A client like that is why New York-based designer Vicente Wolf was in Nashville recently, working on the redesign of a Green Hills home he worked on for the first time 30 years ago — after the homeowner saw his work in a magazine.
In the time that passed between projects, the homeowner had acquired plenty of new pieces. But Wolf was able to reuse many of the ones he’d worked with before, giving them new life and purpose in the space.
“I find it amusing to take things and rework them,” Wolf says. “It’s a fun challenge to see it differently. And in the beginning, she loved it. It was beautiful the way it was before. But then she said, ‘Why don’t we just refresh it?’”
Wolf was excited with the challenge of reworking a space he had designed to make it new for the residents. “I thought, if you eat the same thing every day, it gets a little boring,” Wolf says.
Wolf is known for his clear, restrained and elegant aesthetic, inspired by his many travels that brought global perspective to his designs. This is clear in the Green Hills project, which incorporates authentic, globally sourced artifacts from the homeowner’s own travels and furnishings with modern décor.
In the living room, it is the owner’s collection of objects that inspired Wolf’s design, the juxtaposition of African pieces with Japanese, an older English chair paired with a contemporary table, midcentury pieces with a Venetian mirror and Japanese chest.
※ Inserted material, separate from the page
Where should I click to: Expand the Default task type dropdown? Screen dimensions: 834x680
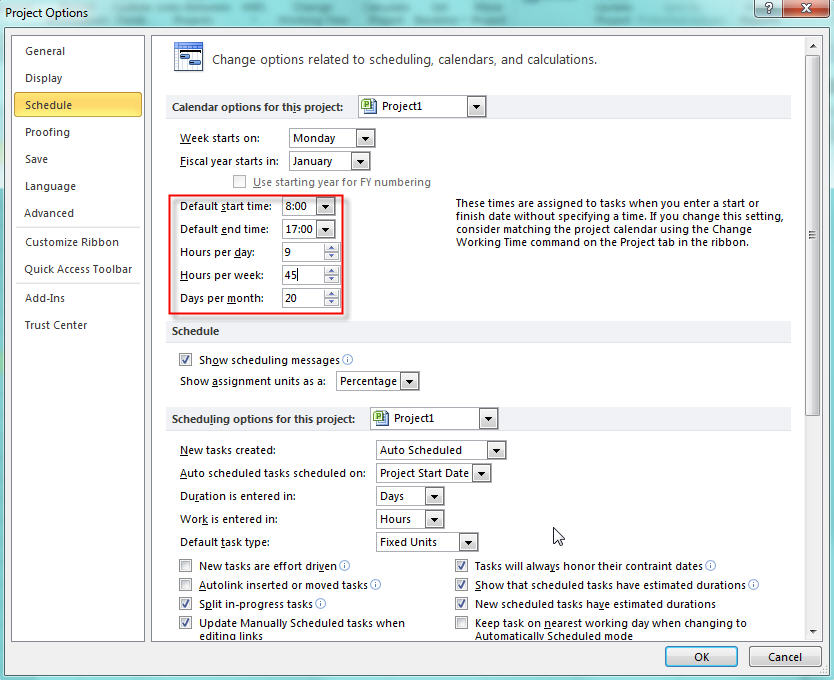click(468, 542)
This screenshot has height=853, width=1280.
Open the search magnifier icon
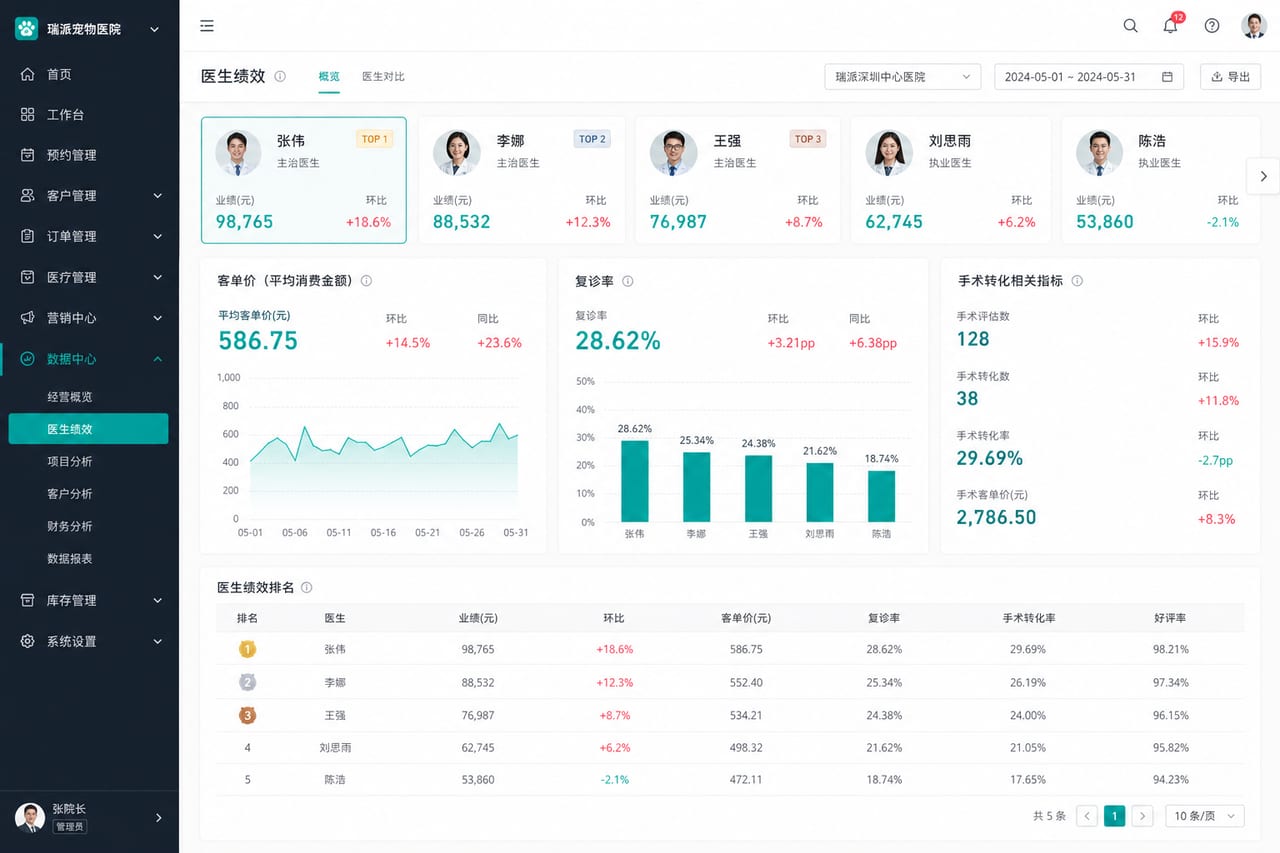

“It gives great depth to the space because it’s not one point of thinking,” Wolf says. “It has a very broad vision and understanding of objects. The tabletop is made out of resin, which is great because, with the light, it’s almost like ice that you’re looking at.”
Wolf used finishes to play with light in other ways. He had all the ceilings and walls lacquered, which Wolf says, if done correctly, is a wonderful way to bring in light from the outside, expand the height of the ceiling and give a different dimension to the space.
“I think that the beauty of this room, which struck me from the first time that I was here, is the perfect symmetry,” Wolf says of the front room, with large windows facing each other off the front and back yards, allowing light to flow and the outdoors to come in. Wolf accentuates that with the addition of greenery inside, including a tree in a rolling pot so its position can be adjusted as needed.
“For a long time I didn’t use trees and florals. And I’m doing it more now because I think it’s something that brings humanity into the space,” he says. “It ties you to nature. It doesn’t isolate you from what’s alive.”
The first time Wolf designed this room, he used the large fireplace in the middle to create a more symmetrical design. When it was time to redo the space, he knew he wanted a much less structured, less formal look. He repurposed the existing furniture into a new configuration that allowed for the addition of some new pieces.
“I think when you do an off-balance room, it creates a much more relaxed quality to the space. It eliminates the rigidity of it,” Wolf says. “There is still balance — two chairs on each side, a pair of chairs matching on the other end. But you get the sense of a much more casual quality to it.”
Heading toward the kitchen to the back of the house, an addition he oversaw the first time they worked together creates more flow to the two-and-a-half acres outside. A large table in the middle of it all, along with the dramatic arches and transition to a darker floor, make a big impact.
“The reason for doing that is to really give a center to the space instead of having one big open room,” he says. “The table visually leads you to the outside when they’re entertaining, or it can be a bar to set up food. And it unites all the spaces together, including the den leading to the kitchen.”
He also kept things interesting by combining rounded and square shapes, a departure for many people who want to keep everything straight and even. He also encouraged the owner to display their collections in offbeat ways, like mixing her collection of African masks with piles of bracelets from India.
“We place the furniture, but then we go through all the objects to figure out how to reuse them and where to place them, and that was a lot of fun,” he says.
Wolf says that working in this space a second time pushed him to see things that he didn’t see the last time, or that he simply sees differently coming back to them after decades of designing. “You see different things as your eye progresses,” he says. “Sort of like shuffling a deck of cards: You’re trying to see things that you know in a totally different way.”